◆ Given text
╭──

Every strength has its intrinsic weaknesses, and every weakness its own strength.

Although health care reform is just the beginning of a process to improve the quality and value of health care, it is definitely a compromise, with all the imperfections you would expect with multiple committees of designers.

The major focus of the legislation was on expanding access to insurance (and hopefully therefore timely and effective care) and increasing the regulation of the health insurance companies to end some of their most pernicious practices.

However, fundamentally the system keeps its multiplicity of stakeholders and all of their conflicting interests, most of which are still only partially aligned with society’s interest in having a high-value health care system.

Thus, although we are pleased to see implementation gathering steam for the Medicare reforms authorized under the legislation, those of us who deeply feel the limitations of the current payment and delivery system in the care of older adults still can’t help worrying.

╰──

◆ Task goal
Continue the passage on health care reform for older adults, beginning after its final sentence.

◆ The data
╭──

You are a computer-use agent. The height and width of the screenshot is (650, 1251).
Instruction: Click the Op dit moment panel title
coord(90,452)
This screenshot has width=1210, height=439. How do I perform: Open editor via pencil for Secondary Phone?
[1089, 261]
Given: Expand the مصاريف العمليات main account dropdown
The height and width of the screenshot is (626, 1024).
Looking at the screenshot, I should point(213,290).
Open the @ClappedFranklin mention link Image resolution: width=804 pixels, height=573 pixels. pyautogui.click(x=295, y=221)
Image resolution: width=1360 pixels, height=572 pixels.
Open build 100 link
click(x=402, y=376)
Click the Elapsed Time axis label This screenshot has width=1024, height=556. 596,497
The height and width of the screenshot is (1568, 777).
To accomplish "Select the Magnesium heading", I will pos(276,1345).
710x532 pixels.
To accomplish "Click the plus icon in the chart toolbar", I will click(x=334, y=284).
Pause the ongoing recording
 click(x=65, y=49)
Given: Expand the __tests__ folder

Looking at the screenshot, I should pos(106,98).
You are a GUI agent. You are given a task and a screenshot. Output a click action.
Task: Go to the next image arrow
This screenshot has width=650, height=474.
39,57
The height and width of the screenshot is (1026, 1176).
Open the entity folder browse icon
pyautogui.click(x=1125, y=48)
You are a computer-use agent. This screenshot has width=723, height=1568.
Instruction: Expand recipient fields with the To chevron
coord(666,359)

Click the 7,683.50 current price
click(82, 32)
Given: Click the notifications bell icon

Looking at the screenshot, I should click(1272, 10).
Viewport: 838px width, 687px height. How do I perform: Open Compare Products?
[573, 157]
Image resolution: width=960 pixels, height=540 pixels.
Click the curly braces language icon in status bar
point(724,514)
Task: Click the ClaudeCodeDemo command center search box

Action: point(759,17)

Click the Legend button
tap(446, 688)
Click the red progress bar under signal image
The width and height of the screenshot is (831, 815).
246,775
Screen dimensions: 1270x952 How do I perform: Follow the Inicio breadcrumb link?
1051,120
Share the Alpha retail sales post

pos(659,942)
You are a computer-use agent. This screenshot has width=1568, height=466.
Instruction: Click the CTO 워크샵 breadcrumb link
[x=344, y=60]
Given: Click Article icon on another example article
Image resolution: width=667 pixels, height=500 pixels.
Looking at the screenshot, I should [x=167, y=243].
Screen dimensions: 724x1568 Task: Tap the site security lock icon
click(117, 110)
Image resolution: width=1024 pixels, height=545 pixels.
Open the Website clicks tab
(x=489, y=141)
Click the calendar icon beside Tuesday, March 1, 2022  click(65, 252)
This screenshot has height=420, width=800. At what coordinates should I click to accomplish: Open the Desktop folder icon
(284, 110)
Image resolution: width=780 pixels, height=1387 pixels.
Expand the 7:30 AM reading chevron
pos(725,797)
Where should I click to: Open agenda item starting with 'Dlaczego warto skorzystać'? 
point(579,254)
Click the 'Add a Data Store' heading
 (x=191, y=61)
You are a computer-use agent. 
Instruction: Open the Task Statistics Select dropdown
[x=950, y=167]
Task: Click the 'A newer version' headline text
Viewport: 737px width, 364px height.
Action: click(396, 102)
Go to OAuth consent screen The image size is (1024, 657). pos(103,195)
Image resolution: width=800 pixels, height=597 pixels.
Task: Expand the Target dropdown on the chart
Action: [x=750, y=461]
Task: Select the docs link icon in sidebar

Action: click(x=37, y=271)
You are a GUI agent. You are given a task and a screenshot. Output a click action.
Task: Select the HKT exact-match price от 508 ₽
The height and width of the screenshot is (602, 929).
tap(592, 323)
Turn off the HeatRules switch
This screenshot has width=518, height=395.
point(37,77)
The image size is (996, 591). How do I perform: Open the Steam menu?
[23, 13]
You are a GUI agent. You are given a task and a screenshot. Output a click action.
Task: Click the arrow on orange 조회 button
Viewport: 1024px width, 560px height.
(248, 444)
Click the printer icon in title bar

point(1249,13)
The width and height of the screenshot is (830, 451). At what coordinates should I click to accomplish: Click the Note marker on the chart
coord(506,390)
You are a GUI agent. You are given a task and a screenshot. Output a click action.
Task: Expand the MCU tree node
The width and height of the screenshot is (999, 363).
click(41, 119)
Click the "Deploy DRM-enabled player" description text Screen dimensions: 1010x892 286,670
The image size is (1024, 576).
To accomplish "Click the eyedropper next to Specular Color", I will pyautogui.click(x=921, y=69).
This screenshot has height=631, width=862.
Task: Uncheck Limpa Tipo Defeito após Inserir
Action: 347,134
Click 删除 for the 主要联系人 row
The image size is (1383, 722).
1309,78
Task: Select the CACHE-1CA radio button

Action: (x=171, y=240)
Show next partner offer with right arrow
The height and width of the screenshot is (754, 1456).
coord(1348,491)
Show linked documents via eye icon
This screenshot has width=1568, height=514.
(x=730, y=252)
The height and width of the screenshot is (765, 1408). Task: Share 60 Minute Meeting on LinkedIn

╰──

◆ Answer for this exercise
While Medicare fee-for-service is infamous for the fragmentation and atomistic approach to care it breeds and the many things it discourages/fails to encourage, it does incent providers to provide more (covered) services to beneficiaries. More. Not less. Quality may not factor into the equation, but providers believe what they sell is good for their patient/customers or at least “does no harm.”

The various new Medicare pilots (medical homes, accountable care organizations, bundled payments, and P4P [pay for performance] programs) are all ways of moving away from the traditional fee-for-service, more-for-more payment approach. These new entities get pots of money to deliver services and achieve certain outcomes and keep some share of the surplus if target outcomes are met at lower prices than might have occurred in fee-for-service.

I think of the models as partially capitated, where for a length of time or kind of service, the delivery entity takes on some of the functions of an insurer, i.e., where the more-for-more incentive is reversed and the entity makes more money the fewer services it provides.

The proponents of these partial capitation ideas (which most days includes me) see them as giving flexibility in what services are provided coupled with incentives for quality and cost control that will overall increase the value of medical care. But I worry that there are lots of ways things could go wrong.

Take bundled payments. What if a hospital taking the payment bundle and full responsibility for a 30- or 90-day episode of acute and post-acute care uses its market share power to make its weaker partners--home health agencies, skilled nursing facilities, and primary care providers--take payments below their costs? What if these other providers are either driven out of business or periodically refuse to contract their services to the hospital?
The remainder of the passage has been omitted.